I have just opened a book in which I find a paragraph so suitable to our detention, and the close intimacy and dependence on each other which have followed it, that I cannot help transcribing—‘Quand on est parfaitement heureuse par ses affections, c’est peut-être une faveur de la Providence que certains revers resserrent encore vos liens par la force même des choses.’ This struck me as very just, and what ought to silence all our murmurs on the subject of our detention. It is really gratifying to find we have been happy without any of the usual interests of life, without society, without plan, without fixed occupation, without enjoying either the beauties of nature or the refined accommodations and luxuries of art, and, on my part, without even health. It seems a hint to us not to confide that happiness of which we are already sure in each other, to any other projects but those which arise from affection, and tend to make our children capable of the same species of enjoyment as ourselves. For my own part, I feel so strongly qu’il faut respecter le bonheur, that I never will again form a wish that you should pursue any scheme of ambition or advancement. A quoi bon? In living for ourselves position would be useless, and our fortune is already equal to our wishes, and of a nature which, without effort, will, in the common course of things, insensibly and moderately increase, so as to keep pace with the increasing advance around us. When absent from you, I exist only in my reflections, and all those I have made since we parted are of this stamp.

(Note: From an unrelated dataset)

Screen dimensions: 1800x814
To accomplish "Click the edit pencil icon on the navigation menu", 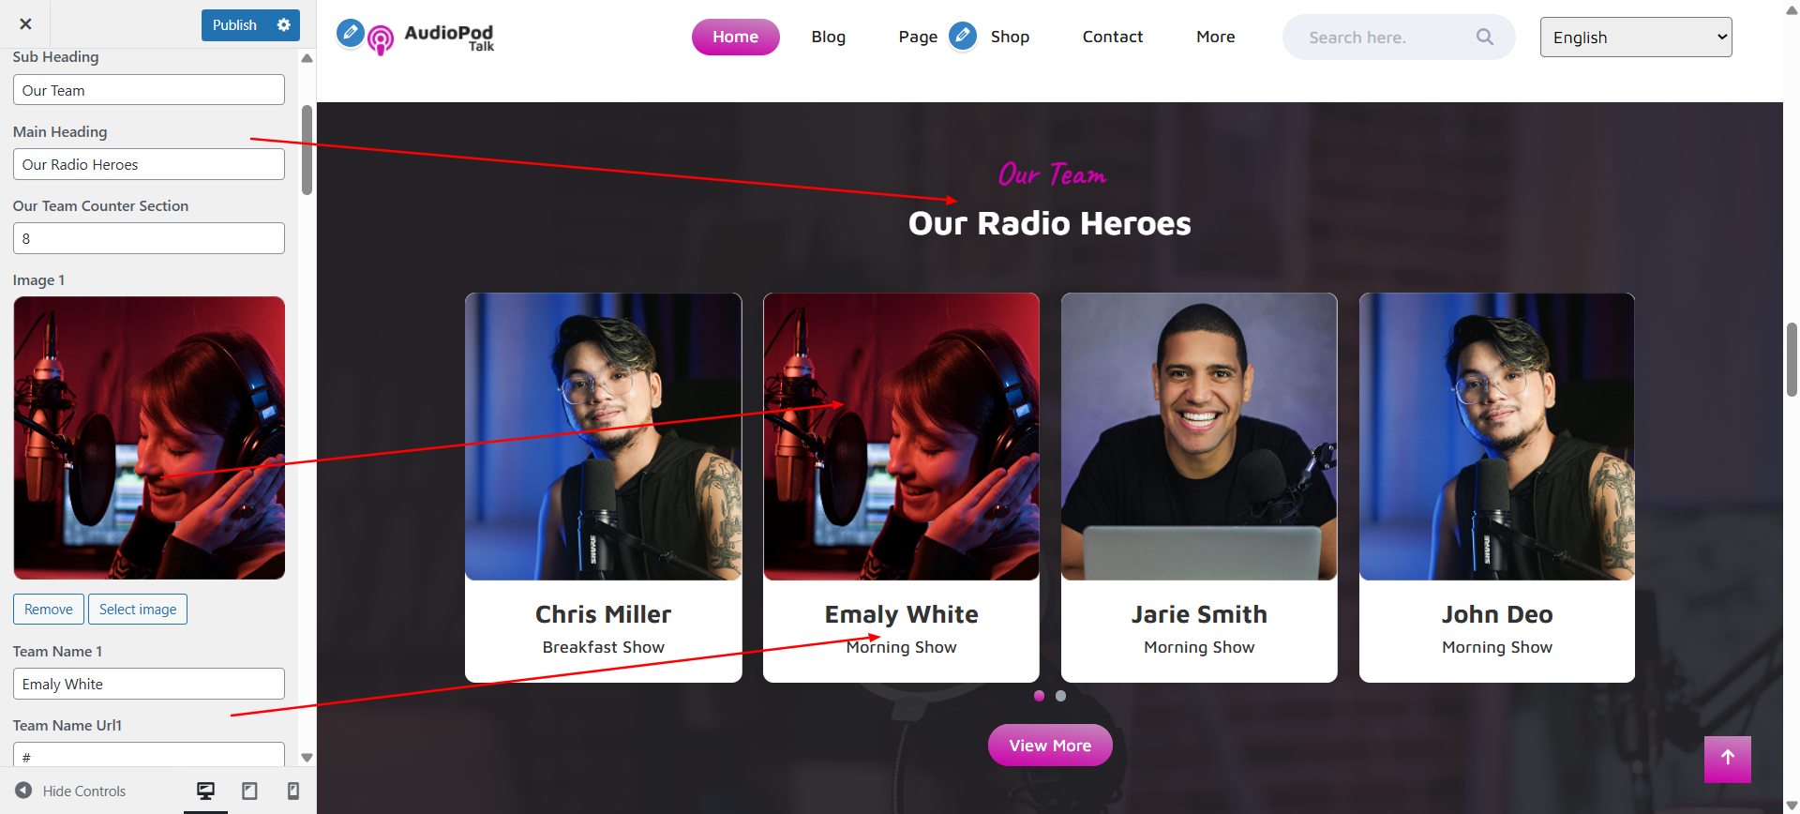I will pyautogui.click(x=963, y=36).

I have been asked for every evening to Mrs. Latten’s, and have never gone yet, which I mention to show you how little you need regret my retirement; for I am convinced that if I had opportunities of going out, I should not use them; yet I like the Lattens. She is pretty and civil, and he has the sort of animal spirits which always excite mine, and I think him remarkably clever, till he leaves the room, and then I find I cannot recollect one thing he has said which might not have come from any other person.


TO THE SAME.

Paris, May, 1804.

I have got an Annual Register for 1803, through Sir M. C., and am blinding myself over it day and night. I wish it was to be had, and I would send it to you. This is the night of the fête for the Emperor at the opera. I have been too miserly to take a box, and have been a little tempted to go to the orchestra, which is the resource of those who have not boxes; but I feel so strongly that it is not my place, that nothing I could see from thence would make up to me for that idea. So between my avarice and my pride I shall lose the only brilliant fête open to a stranger; but I have been formerly so used to find my pleasures come unsought, that when I am to purchase and look for them, I feel myself ill-used and inclined to bouder at home. I went muffled up last night with Mrs. Sheldon to see Mˡˡᵉ Duchesnois in Esther. The house very thin, though almost all the good actors appeared in tragedy or comedy. Mˡˡᵉ Duchesnois is the sweetest creature in Esther I can conceive—so innocent, so harmonious, so touchante, so timid, so animated, so young in mind as well as appearance. She gives me in that part the idea of a little white dove, and I have an extraordinary respect for talents which can so represent the flames of Phèdre and the purity of Esther.


TO THE SAME.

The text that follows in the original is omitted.